Foreign Investment/Emerging Markets Risk — The risk that non-U.S. securities may be subject to additional risks due to, among other things, political, social and economic developments abroad, currency movements, and different legal, regulatory and tax environments. These additional risks may be heightened with respect to emerging market countries since political turmoil and rapid changes in economic conditions are more likely to occur in these countries.


Investment Style Risk — The risk that investments in securities pursuant to a global strategy may underperform other segments of the equity markets or the equity markets as a whole.


Leverage Risk — The use of leverage can amplify the effects of market volatility on the Fund’s share price and may also cause the Fund to liquidate portfolio positions when it would not be advantageous to do so in order to satisfy its obligations.

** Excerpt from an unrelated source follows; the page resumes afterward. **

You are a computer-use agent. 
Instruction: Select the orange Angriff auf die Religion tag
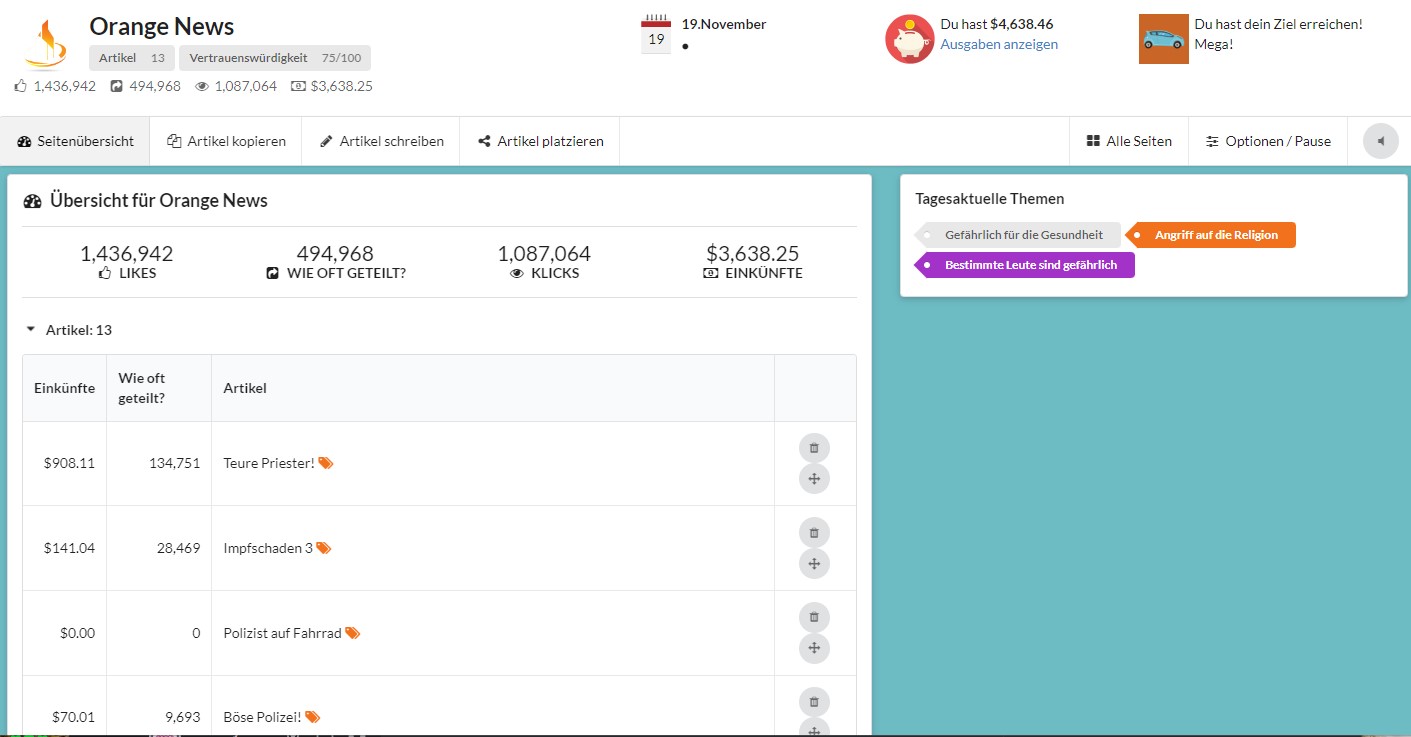click(x=1211, y=235)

Liquidity Risk — The risk that certain securities may be difficult or impossible to sell at the time and the price that the Fund would like. The Fund may have to lower the price, sell other securities instead or forego an investment opportunity, any of which could have a negative effect on Fund management or performance.

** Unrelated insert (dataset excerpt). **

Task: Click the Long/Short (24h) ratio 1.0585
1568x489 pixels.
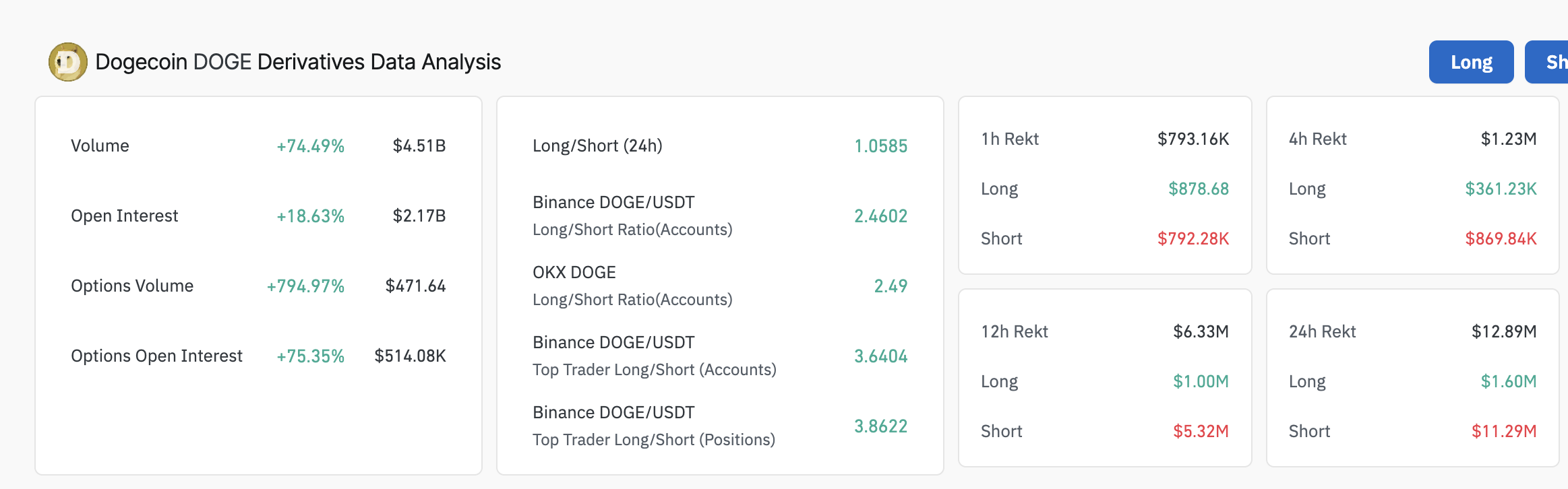Action: coord(880,145)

Market Risk — The risk that the market value of a security may move up and down, sometimes rapidly and unpredictably. Market risk may affect a single issuer, an industry, a sector or the bond market as a whole.


Small and Medium Capitalization Risk — The risk that small and medium capitalization companies in which the Fund invests may be more vulnerable to adverse business or economic events than larger, more established companies. In particular, small and medium capitalization companies may have limited product lines, markets and financial resources, and may depend upon a relatively small management group. Therefore, small capitalization and medium capitalization stocks may be more volatile than those of larger companies. Small capitalization and medium capitalization stocks may be traded over the counter or listed on an exchange.


Investing in the Fund involves risk, and there is no guarantee that the Fund will achieve its investment goal. You could lose money on your investment in the Fund, just as you could with other investments.

Performance Information

As of September 30, 2015, the Fund had not yet commenced operations and did not have a performance history.